Une annexe financière détaillant les indemnités des assistants parlementaires éclaire le débat sur la répartition des fonds au sein du groupe Pdci Rda à l’Assemblée nationale. Malgré la distribution des chèques après des griefs exprimés sur la plateforme des élus du parti, et révélés en exclusivité par L’IA ( L’intelligent d’Abidjan ) , des retenues sont encore dénoncées sur les frais de mandat des députés.
L’on apprend aux premières heures du vendredi 23 janvier 2026, au moment de la publication de cet article, que le président du groupe parlementaire PDCI-RDA, Simon Doho, a soldé les comptes. En effet , il a distribué des chèques aux députés, espérant mettre fin ainsi à une période de tensions internes.
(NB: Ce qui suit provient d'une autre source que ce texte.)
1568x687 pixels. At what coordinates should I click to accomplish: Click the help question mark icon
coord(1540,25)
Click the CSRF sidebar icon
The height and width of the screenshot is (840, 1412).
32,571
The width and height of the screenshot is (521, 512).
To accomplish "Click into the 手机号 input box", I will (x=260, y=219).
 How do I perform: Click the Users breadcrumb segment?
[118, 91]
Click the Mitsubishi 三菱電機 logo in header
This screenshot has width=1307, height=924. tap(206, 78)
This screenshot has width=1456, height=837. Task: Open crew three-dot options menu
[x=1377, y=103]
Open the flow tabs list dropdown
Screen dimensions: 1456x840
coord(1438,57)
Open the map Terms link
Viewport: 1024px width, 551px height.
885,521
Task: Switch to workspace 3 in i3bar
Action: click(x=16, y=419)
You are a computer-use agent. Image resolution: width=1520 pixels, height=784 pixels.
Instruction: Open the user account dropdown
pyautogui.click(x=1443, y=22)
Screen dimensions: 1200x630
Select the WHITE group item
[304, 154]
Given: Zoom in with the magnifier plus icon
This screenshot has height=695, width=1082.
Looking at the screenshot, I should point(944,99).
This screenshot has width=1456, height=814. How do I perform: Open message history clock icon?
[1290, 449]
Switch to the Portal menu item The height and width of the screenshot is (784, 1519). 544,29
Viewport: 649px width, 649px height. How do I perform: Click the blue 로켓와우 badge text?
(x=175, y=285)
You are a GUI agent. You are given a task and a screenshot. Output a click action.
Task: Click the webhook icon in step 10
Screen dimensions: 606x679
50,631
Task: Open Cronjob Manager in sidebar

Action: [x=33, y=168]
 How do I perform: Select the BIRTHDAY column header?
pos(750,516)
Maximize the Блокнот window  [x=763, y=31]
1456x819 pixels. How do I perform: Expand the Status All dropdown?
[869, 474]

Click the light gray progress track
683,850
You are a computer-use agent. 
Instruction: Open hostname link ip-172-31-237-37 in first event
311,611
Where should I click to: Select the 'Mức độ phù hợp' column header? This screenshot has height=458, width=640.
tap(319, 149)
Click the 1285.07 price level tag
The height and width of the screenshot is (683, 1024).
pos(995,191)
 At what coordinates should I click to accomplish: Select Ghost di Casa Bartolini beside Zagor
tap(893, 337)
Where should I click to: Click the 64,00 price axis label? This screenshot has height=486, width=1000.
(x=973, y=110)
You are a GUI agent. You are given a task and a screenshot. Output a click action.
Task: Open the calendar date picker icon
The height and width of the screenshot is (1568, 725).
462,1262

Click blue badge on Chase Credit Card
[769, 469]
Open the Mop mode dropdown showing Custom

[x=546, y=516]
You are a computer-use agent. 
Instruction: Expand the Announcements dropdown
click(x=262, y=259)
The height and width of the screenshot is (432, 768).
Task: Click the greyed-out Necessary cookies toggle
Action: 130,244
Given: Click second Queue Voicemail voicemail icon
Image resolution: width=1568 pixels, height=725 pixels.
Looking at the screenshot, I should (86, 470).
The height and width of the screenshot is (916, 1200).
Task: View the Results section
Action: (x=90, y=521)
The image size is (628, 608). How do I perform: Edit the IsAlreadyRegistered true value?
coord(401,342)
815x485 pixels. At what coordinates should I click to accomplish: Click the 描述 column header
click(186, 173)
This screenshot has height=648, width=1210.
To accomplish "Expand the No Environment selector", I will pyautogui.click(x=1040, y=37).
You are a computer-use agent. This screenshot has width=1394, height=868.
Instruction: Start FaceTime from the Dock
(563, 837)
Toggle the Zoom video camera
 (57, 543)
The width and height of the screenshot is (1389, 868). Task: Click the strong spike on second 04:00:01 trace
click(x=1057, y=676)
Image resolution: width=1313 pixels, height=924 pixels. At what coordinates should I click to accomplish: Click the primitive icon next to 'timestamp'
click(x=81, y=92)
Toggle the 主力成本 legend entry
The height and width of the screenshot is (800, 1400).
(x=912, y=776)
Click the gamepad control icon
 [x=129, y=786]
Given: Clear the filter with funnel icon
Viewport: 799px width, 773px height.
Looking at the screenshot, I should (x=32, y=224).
Une requête initiale légitime
La divulgation d’une annexe financière du groupe relance les interrogations sur la gestion et la répartition des indemnités. Le document, intitulé « Projet d’annexe financière 2021-2026 » et annexé au règlement intérieur relatif au fonctionnement du groupe parlementaire PDCI RDA, détaille précisément les indemnités allouées aux assistants parlementaires. Il prévoit notamment un secrétaire administratif sénior rémunéré à 800 000 FCFA par mois, avec une dotation communication de 120 000 FCFA, et un junior à 300 000 FCFA, avec 60 000 FCFA pour la communication. Le texte stipule également une gratification annuelle pour les juniors.
120 mille FCFA par député soit 22 millions pour Simon Doho ?
Un député confie ainsi ne pas avoir perçu la totalité de ses indemnités de mandat. « Je n’ai pas eu la totalité de mes indemnités, notamment les 120 000 FCFA mensuelles (pour la communication, les déplacements, internet, recherche…) », explique-t-il. Selon ses déclarations, cette retenue s’explique par le prélèvement, sur l’enveloppe globale du groupe, de l’indemnité mensuelle du président Doho Simon, fixée à 1 000 000 FCFA. « La cause est que dans les 22 000 000 FCFA sensées nous appartenir, le président Doho Simon y a ses indemnités de président du Groupe Parlementaire », précise-t-il. Ce député réclame donc un reliquat.
Simone Doho demande de mettre balle à terre
Ces éléments donnent du crédit aux revendications antérieures des parlementaires qui réclamaient environ 3 millions de FCFA. Une revendication présentée comme « légitime » par notre source, qui contredit les communications visant à « voler au secours de Simon Doho ».
Pour sa part, le président du groupe plaide pour l’apaisement et souhaite que « la page soit définitivement tournée » sur les questions de gestion passée, arguant avoir honoré ses engagements en libellant les chèques dus.